Tekstfragment –
+---+
Het zijn de lokale verantwoordelijken die moeten instaan voor (toezien op) de juiste inschaling van hun personeelsleden.
Hulp- en Basiskader.
De inschaling (bepaling van de nieuwe loonschaal) gebeurt op basis van de nieuwe geldelijke anciënniteit, d.w.z. alle jaren in openbare dienst vanaf de leeftijd van achttien jaar (zonder aanrekening van eventuele privé-jaren en/of economische bonificaties). Eenmaal de loonschaal gekend mag men terugvallen op de meest gunstige geldelijke anciënniteit.
Inschaling in : HAU1 = aspiranten-hulpagent (eerste periode).
HAU1 - HAU2 - HAU3 = op basis van de anciënniteit (nieuwe berekeningsmethode).
+---+
Opgeslagen gegevensregels

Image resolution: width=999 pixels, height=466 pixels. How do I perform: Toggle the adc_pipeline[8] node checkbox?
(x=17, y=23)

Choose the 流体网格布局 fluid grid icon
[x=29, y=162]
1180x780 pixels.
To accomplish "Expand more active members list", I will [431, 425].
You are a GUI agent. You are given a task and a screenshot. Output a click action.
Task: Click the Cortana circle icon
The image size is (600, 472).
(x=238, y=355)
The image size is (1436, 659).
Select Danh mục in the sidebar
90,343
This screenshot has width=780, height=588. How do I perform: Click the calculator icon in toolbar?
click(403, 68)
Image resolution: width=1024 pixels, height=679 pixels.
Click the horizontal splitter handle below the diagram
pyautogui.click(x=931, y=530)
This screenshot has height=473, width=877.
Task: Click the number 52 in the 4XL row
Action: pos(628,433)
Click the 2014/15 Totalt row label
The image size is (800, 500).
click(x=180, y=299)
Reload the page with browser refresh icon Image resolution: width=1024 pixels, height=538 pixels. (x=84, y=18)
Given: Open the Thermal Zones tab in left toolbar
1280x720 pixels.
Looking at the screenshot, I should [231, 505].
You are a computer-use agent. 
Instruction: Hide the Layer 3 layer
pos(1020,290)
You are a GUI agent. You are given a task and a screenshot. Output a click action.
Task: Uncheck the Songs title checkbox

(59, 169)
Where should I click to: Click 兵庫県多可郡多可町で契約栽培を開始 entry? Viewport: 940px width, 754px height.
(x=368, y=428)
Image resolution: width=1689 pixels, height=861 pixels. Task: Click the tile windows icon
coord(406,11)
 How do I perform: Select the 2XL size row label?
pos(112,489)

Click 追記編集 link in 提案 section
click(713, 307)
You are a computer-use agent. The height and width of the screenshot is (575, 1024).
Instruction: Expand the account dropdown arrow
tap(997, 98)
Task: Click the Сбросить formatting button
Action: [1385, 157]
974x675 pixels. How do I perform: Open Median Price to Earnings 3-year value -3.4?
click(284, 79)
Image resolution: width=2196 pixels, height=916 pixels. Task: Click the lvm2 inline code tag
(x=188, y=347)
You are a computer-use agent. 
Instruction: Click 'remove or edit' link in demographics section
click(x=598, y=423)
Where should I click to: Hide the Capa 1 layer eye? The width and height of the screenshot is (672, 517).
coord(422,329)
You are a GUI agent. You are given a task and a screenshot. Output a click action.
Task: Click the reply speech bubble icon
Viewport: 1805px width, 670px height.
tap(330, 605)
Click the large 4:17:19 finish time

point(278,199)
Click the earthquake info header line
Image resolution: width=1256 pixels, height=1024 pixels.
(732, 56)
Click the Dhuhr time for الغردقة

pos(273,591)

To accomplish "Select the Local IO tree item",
+---+
Opdrachten –
1) Schrijf uit het tekstfragment over de inschaling het stuk van "Het zijn de" tot en met "aspiranten-hulpagent (eerste periode)." woordelijk over.
2) Zet de alinea uit het tekstfragment over de inschaling die begint met "De inschaling (bepaling van de nieuwe loonschaal)" om in een korte opsomming, met behoud van de hoofdfeiten.

Antwoorden –
1)
Het zijn de lokale verantwoordelijken die moeten instaan voor (toezien op) de juiste inschaling van hun personeelsleden.
Hulp- en Basiskader.
De inschaling (bepaling van de nieuwe loonschaal) gebeurt op basis van de nieuwe geldelijke anciënniteit, d.w.z. alle jaren in openbare dienst vanaf de leeftijd van achttien jaar (zonder aanrekening van eventuele privé-jaren en/of economische bonificaties). Eenmaal de loonschaal gekend mag men terugvallen op de meest gunstige geldelijke anciënniteit.
Inschaling in : HAU1 = aspiranten-hulpagent (eerste periode).

2)
- De nieuwe loonschaal wordt bepaald op basis van de nieuwe geldelijke anciënniteit.
- Die anciënniteit omvat alle jaren in openbare dienst vanaf achttien jaar.
- Eventuele privé-jaren en economische bonificaties tellen daarbij niet mee.
- Als de loonschaal bekend is, mag men terugvallen op de meest gunstige geldelijke anciënniteit.